Laybuy, which was launched in New Zealand in 2017, raised A$80 million from its initial public offering and was listed with a market capitalisation of $246 million.
At September 30, the company had 568,000 active customers, an increase of 315,000 compared with the previous corresponding period.
Active merchant numbers of 6323 were up 48 per cent on the previous corresponding period.
Gross merchant value was up 167 per cent to NZ$244.8 million, income grew 151 per cent to NZ$13.3 million and the net transaction margin was 1.7 per cent.
The net transaction margin is a key metric for BNPL companies, with the market leaders targeting NTMs of 2 to 2.5 per cent.
In Laybuy’s case, the margin has bounced around. An NZ$9.2 million impairment expense left it with no margin in 2019/20, while the margin was 2.2 per cent in 2018/19 and 1.1 per cent in 2017/18.
The company made a loss of NZ$26.4 million, compared with a loss of NZ$5.3 million in the previous corresponding period.

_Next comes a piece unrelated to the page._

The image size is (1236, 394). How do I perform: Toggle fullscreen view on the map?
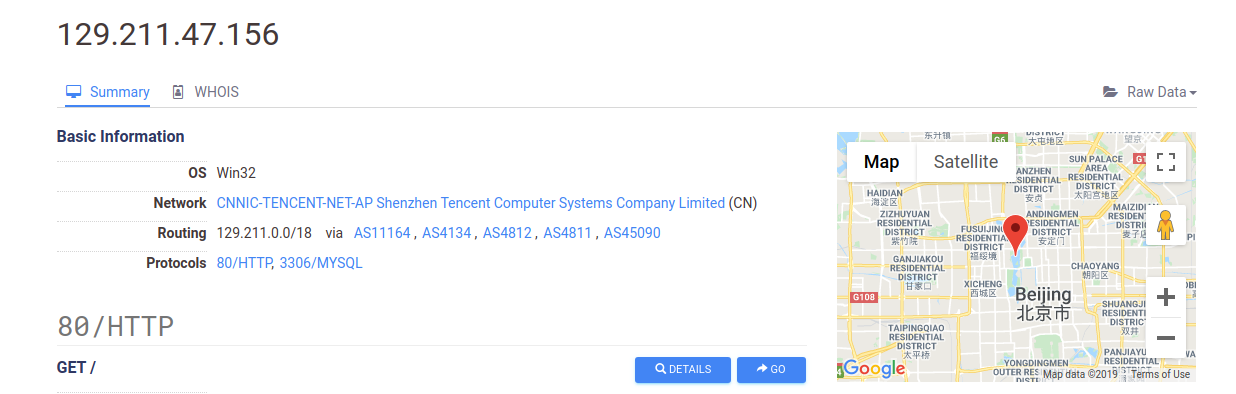pos(1165,162)
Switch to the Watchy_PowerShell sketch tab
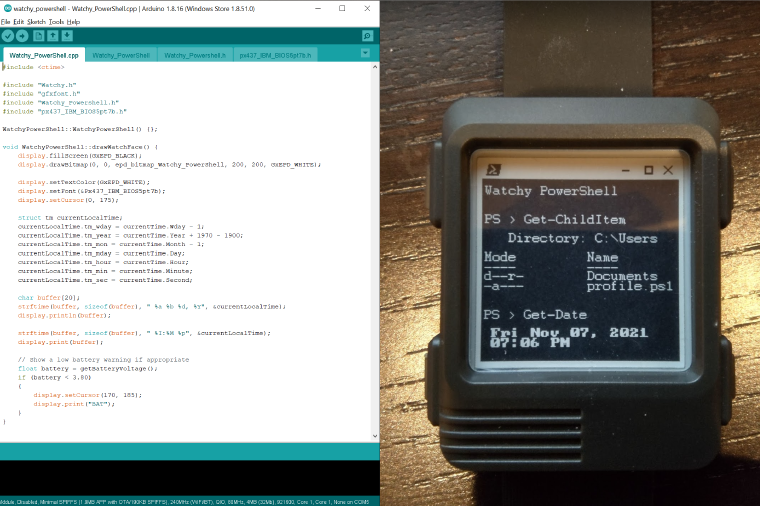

The company said it is investing for future growth, with big increases in platform development, employment and marketing expenses.
There was also a big increase in the receivables impairment expense, which rose from NZ$2.9 million in the September half last year to NZ$6.5 million in the latest half.
The financial report said: “Laybuy aggressively entered the UK market in June 2019 and experienced both a high degree of both customer credit default and fraudulent transactions through its platform.”
It said credit performance improved through the half.
Another key metric is repeat business because “greater purchasing frequency reduces defaults as the bad actors are filtered out.” The company said its New Zealand active customers are purchasing 15.7 times a year.
Seventy per cent of Australian and New Zealand active customers and 56 per cent of active UK customers are repeat customers.
In addition to the A$80 million it raised from its IPO, the company has a NZ$20 million facility with Kiwibank and an £80 million debt facility with Victory Park Management.